Regardless, some of Crist’s top supporters are worried. They say that this isn't the only poll showing that Rubio is scratching and denting the Teflon of Charlie Crist, who has seen record job loss and home foreclosures plague his watch as governor. More and more, they say, likely Republican voters are leaning toward Rubio and away from Crist, who’s having trouble undoing his man-hug of Barack Obama.
Meantime, this morning, Florida’s unemployment rate hit 11 percentage points. A recent InsiderAdvantage poll showed Crist's job-approval ratings below 50 percent (but Crist's camp touted the higher poll numbers the Chamber released). And we hear that Crist’s camp is considering taking out ads on conservative radio – a sign of nervousness considering that the election is 10 months out. One market, Naples-Fort Myers, is the very location of the Obama affair.
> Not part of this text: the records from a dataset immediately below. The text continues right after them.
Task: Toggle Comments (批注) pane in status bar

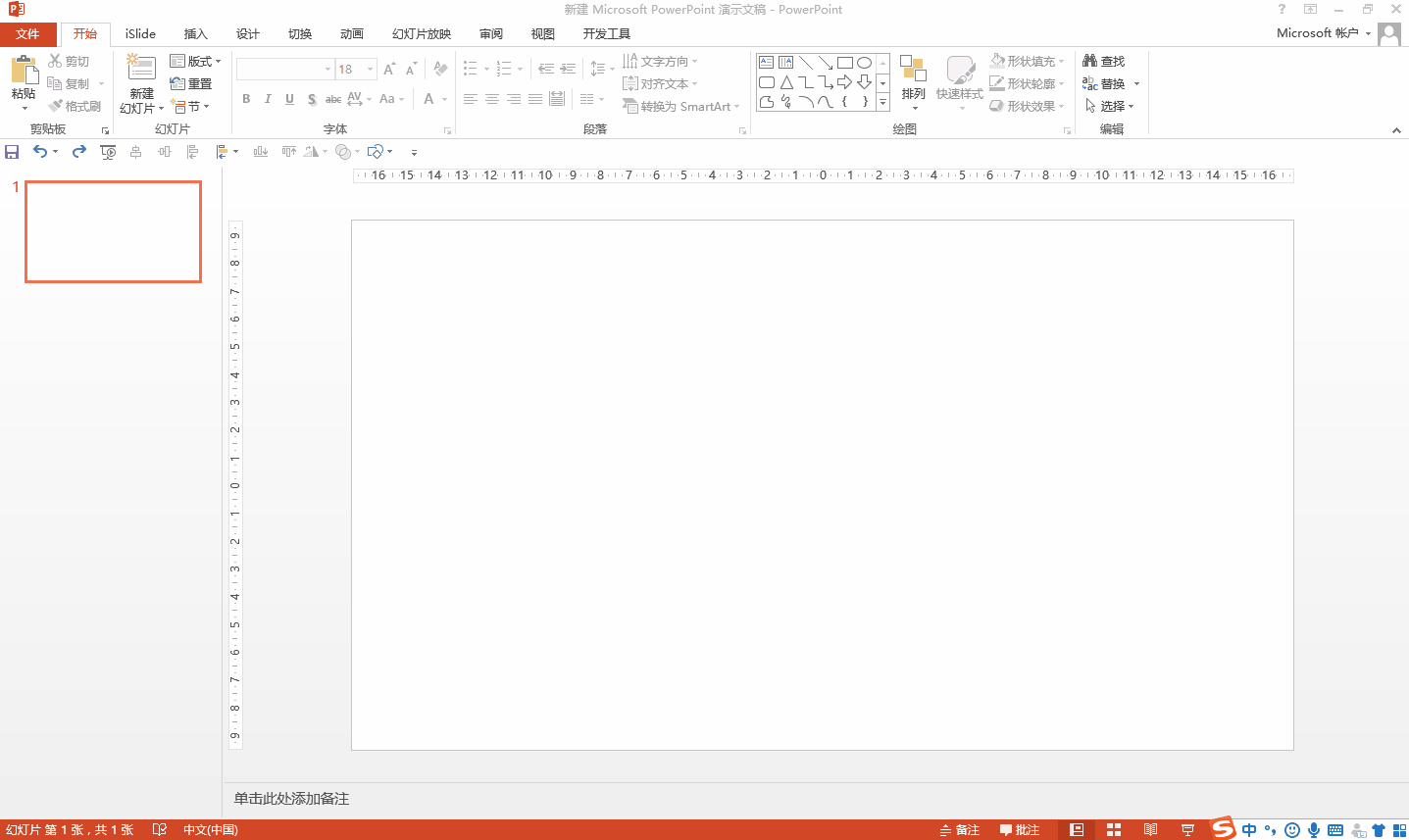Action: 1020,830
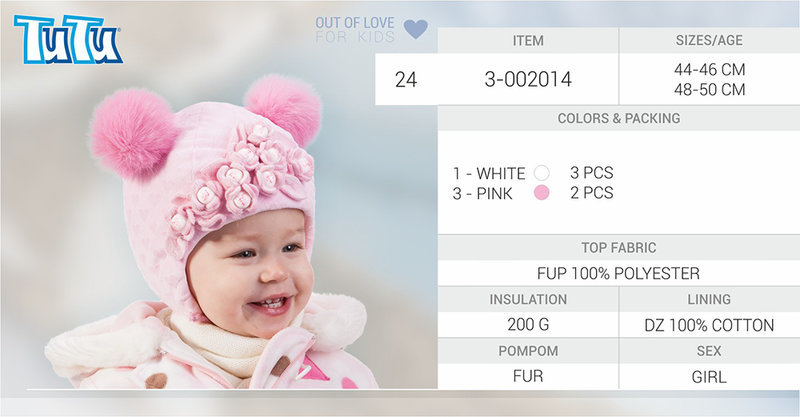Click the blue heart icon
The image size is (800, 417).
pyautogui.click(x=415, y=29)
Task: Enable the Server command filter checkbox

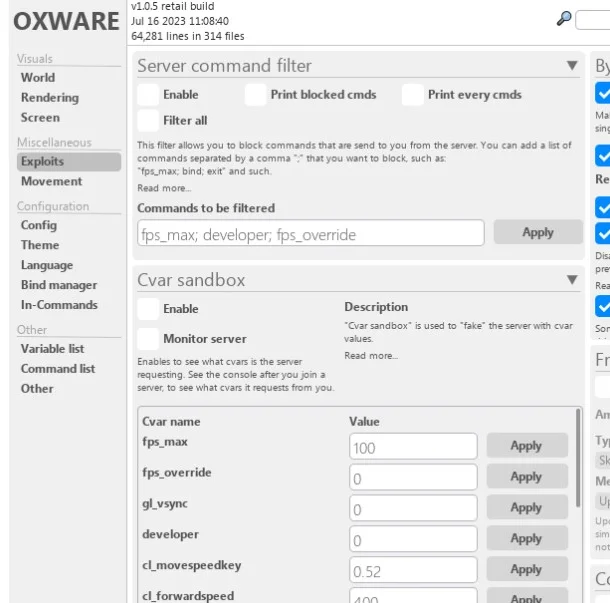Action: (x=148, y=95)
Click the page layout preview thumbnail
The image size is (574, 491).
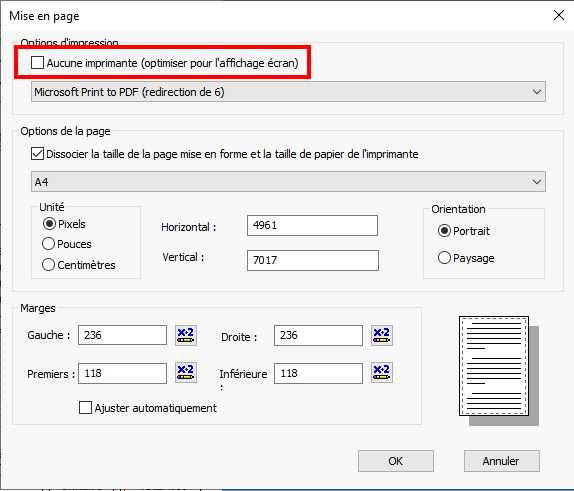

Crist has a considerable lead in name ID and campaign money. He has yet to start spending his money and, if need be, attacking Rubio. Risk: such attacks could bring Jeb Bush into the race on the side of Rubio, the literal sword bearer of Bush (who presented Rubio with his Sword of Chang). Clearly on Rubio's side: the Crist-loathing Club for Growth, which is poised to spend money to even up the odds.
Still, one top Crist supporter even speculated that Crist might consider withdrawing from the race and run for re-election. That probably won’t happen. But while the idea of Crist switching races is unlikely and probably absurd, the entertainment of such an absurdity by the Crist-can’t-lose crowd is noteworthy. They’re nervous. So is Crist, who’s unexpectedly dropping in at Republican committee meetings, where straw poll after straw by rank-and-file Republican base voters show the base favors Rubio.
Crist has presented his trademark what-me-worry face to the public, and he has dismissed the validity of straw polls. Yet he's showing far more interest in the race than he's letting on -- that is, straw polls don't matter, yet I'm campaigning for them.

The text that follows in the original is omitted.